>> start Text provided

Re: [csswg-drafts] [css-color-4] Channel clipping breaks author expectations, especially when using 'perceptually uniform' spaces (#9449)

Let's try to discuss more at the F2F. It's going to be a bit hard to fit things in (there are two almost-conflicting color conferences), but I think there might be an hour on Monday we can do.

> Color level 4 and 5 are build around these tools for generating and adjusting colors on the fly, in a way that relies heavily on gamut mapping to clean up the edge cases.

This specific method of cleaning up edge cases has a lot of effects ([0], [1], [2], [3]), and it took sitting down and trying to implement this to see them. The lesson I take from this is that we needed to have more interaction between implementation and spec in developing these ideas, and that we as implementers should have given stronger feedback earlier in the process.

> I'd add that `color-mix()` and the relative color syntax (which are very popular proposals) also lead to "shipping colors you haven't seen".

With `color-mix()`, if the two endpoints that you are mixing are both within in a given gamut, then, because the gamuts are (mostly) convex, the line segment between them will still be (mostly) in the gamut. So long as the author is specifying endpoints that they can see, then there isn't a risk there (mostly of the time).

Using relative-color syntax to manipulate `oklch` colors will run into exactly these problems, and so I agree that we need to get the spec sorted out before moving forward.

> * Planning for future devices will always result in a wide swath of currently-unsupported colors. There's not a way to design future-proof formats without significant gamut-mapping in the present
> * We end up impacting wider gamut colors that are _not yet_ supported, but are 'real' colors. That's just inventing a new arbitrary gamut, and then we need new formats again every 10 years.

Using the syntax of `color(srgb R G B)`, one can specify any color (at one's own risk), so the ability to specify colors is there, although it might not be the most ergonomic API, and I think that's okay. We can add more ergonomic APIs for new hardware as it comes available.

>> end Text provided
>> start Listed entries

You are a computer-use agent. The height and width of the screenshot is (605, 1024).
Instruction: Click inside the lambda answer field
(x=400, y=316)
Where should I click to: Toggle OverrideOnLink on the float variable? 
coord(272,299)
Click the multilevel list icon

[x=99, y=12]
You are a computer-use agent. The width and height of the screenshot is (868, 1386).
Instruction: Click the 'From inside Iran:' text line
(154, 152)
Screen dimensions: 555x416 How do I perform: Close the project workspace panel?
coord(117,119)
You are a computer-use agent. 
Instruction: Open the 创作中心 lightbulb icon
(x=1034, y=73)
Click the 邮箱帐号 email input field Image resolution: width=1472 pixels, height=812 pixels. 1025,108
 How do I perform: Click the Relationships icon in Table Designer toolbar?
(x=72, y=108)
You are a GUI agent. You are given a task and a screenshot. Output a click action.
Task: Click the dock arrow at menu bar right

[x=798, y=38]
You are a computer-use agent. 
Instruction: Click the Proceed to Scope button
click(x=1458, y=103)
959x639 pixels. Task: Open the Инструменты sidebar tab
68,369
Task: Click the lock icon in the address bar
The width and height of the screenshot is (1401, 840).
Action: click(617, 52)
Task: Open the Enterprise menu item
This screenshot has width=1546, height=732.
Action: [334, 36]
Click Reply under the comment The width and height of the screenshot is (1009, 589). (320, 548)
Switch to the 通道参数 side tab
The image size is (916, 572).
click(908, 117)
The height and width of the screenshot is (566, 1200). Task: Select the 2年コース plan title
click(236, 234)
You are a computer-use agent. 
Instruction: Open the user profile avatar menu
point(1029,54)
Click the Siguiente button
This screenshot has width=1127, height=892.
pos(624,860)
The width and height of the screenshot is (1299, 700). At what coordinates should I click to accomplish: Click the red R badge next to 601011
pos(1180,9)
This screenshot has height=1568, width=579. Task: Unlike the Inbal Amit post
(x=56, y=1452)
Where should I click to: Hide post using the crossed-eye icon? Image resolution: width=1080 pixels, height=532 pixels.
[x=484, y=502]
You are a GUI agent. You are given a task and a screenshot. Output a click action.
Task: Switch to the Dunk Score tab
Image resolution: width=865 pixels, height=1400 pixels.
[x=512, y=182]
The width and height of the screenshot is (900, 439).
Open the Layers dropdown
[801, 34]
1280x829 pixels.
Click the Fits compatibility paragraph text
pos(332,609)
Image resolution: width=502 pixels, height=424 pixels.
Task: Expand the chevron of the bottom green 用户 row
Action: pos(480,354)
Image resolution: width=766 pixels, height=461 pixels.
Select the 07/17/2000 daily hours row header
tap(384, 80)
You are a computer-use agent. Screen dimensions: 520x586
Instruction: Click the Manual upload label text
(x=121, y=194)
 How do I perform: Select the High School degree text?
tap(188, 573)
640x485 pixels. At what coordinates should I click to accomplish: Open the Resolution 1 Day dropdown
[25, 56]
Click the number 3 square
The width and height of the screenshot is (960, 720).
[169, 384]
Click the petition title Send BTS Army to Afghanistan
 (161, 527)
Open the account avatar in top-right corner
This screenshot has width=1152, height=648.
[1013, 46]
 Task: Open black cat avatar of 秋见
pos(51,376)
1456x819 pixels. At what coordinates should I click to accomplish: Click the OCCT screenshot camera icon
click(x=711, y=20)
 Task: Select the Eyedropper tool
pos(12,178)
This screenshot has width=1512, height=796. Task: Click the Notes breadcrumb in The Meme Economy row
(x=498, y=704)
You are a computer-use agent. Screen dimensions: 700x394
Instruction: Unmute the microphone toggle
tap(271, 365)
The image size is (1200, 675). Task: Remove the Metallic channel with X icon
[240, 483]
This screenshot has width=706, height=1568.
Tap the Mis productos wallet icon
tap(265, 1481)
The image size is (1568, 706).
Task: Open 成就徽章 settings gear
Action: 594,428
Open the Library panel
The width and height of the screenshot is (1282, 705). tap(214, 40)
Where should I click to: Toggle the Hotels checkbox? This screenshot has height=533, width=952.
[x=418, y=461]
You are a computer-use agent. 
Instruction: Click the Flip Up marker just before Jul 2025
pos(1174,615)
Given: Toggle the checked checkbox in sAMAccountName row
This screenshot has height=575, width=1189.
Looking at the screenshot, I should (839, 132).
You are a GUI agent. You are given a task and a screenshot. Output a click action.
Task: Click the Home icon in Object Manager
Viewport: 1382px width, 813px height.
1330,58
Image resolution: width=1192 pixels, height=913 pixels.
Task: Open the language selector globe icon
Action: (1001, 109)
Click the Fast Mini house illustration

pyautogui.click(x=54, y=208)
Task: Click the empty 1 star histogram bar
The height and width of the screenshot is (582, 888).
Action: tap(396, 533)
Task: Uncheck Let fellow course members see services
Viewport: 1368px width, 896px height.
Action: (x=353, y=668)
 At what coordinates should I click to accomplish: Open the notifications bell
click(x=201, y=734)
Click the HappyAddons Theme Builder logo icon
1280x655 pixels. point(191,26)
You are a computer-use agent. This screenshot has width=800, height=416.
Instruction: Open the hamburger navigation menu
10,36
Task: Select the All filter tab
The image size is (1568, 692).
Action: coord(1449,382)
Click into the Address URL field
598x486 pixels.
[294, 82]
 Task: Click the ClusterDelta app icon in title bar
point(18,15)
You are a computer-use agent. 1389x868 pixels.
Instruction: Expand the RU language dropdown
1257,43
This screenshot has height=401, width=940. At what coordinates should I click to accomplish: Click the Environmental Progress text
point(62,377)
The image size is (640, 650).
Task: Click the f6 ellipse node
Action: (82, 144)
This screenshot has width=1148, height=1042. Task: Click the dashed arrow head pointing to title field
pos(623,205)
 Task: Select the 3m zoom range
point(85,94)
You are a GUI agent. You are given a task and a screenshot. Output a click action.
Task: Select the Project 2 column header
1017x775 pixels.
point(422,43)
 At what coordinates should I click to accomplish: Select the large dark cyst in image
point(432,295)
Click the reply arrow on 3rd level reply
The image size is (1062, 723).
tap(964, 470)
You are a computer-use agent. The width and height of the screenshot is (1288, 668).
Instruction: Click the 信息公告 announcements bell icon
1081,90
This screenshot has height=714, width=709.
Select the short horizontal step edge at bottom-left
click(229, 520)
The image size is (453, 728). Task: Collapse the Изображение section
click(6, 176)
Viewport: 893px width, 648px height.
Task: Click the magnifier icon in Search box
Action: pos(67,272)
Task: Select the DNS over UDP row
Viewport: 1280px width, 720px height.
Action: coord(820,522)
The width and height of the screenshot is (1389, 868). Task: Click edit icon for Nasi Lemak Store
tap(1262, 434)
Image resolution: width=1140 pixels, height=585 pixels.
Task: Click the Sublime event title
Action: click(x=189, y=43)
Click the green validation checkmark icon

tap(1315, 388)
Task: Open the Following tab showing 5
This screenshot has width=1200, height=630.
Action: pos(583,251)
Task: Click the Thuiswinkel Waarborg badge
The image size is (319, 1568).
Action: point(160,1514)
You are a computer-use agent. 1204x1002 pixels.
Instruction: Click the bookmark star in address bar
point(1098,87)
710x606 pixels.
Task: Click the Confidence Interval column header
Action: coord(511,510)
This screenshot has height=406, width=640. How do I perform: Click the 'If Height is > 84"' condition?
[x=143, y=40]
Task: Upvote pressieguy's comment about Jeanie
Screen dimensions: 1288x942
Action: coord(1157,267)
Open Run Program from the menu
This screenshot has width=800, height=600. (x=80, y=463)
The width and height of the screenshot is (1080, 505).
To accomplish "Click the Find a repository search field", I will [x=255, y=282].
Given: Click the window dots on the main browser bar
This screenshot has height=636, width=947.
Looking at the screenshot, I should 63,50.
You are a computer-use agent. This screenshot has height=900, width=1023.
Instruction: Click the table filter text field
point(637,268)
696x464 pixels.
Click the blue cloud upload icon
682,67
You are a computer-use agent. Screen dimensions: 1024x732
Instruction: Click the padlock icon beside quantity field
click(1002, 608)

>> end Listed entries

(Requirement): Reproduce everything in the CSS color discussion from "Let's try to" down to "Monday we can do.". The material has nothing to do with the text.

(Written solution):
Let's try to discuss more at the F2F. It's going to be a bit hard to fit things in (there are two almost-conflicting color conferences), but I think there might be an hour on Monday we can do.